■ Element lookup data ■
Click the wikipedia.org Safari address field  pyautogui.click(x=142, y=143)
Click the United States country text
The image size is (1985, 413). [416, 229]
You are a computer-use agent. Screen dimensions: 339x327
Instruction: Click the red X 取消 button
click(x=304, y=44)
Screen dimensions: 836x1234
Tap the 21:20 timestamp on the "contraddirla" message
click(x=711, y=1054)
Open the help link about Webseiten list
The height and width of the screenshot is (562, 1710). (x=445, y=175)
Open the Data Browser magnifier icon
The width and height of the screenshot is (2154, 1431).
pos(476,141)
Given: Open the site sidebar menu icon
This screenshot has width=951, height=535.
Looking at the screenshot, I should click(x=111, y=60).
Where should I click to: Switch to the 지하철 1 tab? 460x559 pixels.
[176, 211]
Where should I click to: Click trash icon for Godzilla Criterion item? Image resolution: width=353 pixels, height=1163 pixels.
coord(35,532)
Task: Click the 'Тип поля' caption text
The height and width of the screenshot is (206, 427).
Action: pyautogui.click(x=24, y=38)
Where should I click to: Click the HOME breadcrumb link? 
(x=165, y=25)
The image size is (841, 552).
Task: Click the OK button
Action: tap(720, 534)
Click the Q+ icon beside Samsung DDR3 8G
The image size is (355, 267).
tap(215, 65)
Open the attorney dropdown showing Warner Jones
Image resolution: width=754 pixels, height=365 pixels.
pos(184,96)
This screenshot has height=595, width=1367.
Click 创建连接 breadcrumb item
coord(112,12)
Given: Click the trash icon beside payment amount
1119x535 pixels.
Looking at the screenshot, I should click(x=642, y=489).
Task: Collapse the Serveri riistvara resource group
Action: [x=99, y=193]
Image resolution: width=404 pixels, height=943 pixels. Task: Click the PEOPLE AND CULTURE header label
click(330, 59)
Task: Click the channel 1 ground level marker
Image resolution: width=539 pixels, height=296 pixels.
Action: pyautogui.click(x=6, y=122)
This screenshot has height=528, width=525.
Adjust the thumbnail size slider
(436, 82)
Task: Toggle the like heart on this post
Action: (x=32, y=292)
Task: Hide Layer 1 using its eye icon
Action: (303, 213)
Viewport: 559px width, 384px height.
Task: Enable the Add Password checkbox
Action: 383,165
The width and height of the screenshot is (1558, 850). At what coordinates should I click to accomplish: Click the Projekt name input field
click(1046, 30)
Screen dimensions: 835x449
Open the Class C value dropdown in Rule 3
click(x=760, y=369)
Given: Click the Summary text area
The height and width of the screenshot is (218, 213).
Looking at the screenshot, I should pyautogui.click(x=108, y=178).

■ Short task ■
Copy all of the data above word for word, keeping every line in its original order.

■ Full solution ■
Click the wikipedia.org Safari address field  pyautogui.click(x=142, y=143)
Click the United States country text
The image size is (1985, 413). [416, 229]
You are a computer-use agent. Screen dimensions: 339x327
Instruction: Click the red X 取消 button
click(x=304, y=44)
Screen dimensions: 836x1234
Tap the 21:20 timestamp on the "contraddirla" message
click(x=711, y=1054)
Open the help link about Webseiten list
The height and width of the screenshot is (562, 1710). (x=445, y=175)
Open the Data Browser magnifier icon
The width and height of the screenshot is (2154, 1431).
pos(476,141)
Given: Open the site sidebar menu icon
This screenshot has width=951, height=535.
Looking at the screenshot, I should click(x=111, y=60).
Where should I click to: Switch to the 지하철 1 tab? 460x559 pixels.
[176, 211]
Where should I click to: Click trash icon for Godzilla Criterion item? Image resolution: width=353 pixels, height=1163 pixels.
coord(35,532)
Task: Click the 'Тип поля' caption text
The height and width of the screenshot is (206, 427).
Action: pyautogui.click(x=24, y=38)
Where should I click to: Click the HOME breadcrumb link? 
(x=165, y=25)
The image size is (841, 552).
Task: Click the OK button
Action: tap(720, 534)
Click the Q+ icon beside Samsung DDR3 8G
The image size is (355, 267).
tap(215, 65)
Open the attorney dropdown showing Warner Jones
Image resolution: width=754 pixels, height=365 pixels.
pos(184,96)
This screenshot has height=595, width=1367.
Click 创建连接 breadcrumb item
coord(112,12)
Given: Click the trash icon beside payment amount
1119x535 pixels.
Looking at the screenshot, I should click(x=642, y=489).
Task: Collapse the Serveri riistvara resource group
Action: [x=99, y=193]
Image resolution: width=404 pixels, height=943 pixels. Task: Click the PEOPLE AND CULTURE header label
click(330, 59)
Task: Click the channel 1 ground level marker
Image resolution: width=539 pixels, height=296 pixels.
Action: pyautogui.click(x=6, y=122)
This screenshot has height=528, width=525.
Adjust the thumbnail size slider
(436, 82)
Task: Toggle the like heart on this post
Action: (x=32, y=292)
Task: Hide Layer 1 using its eye icon
Action: (303, 213)
Viewport: 559px width, 384px height.
Task: Enable the Add Password checkbox
Action: 383,165
The width and height of the screenshot is (1558, 850). At what coordinates should I click to accomplish: Click the Projekt name input field
click(1046, 30)
Screen dimensions: 835x449
Open the Class C value dropdown in Rule 3
click(x=760, y=369)
Given: Click the Summary text area
The height and width of the screenshot is (218, 213).
Looking at the screenshot, I should pyautogui.click(x=108, y=178).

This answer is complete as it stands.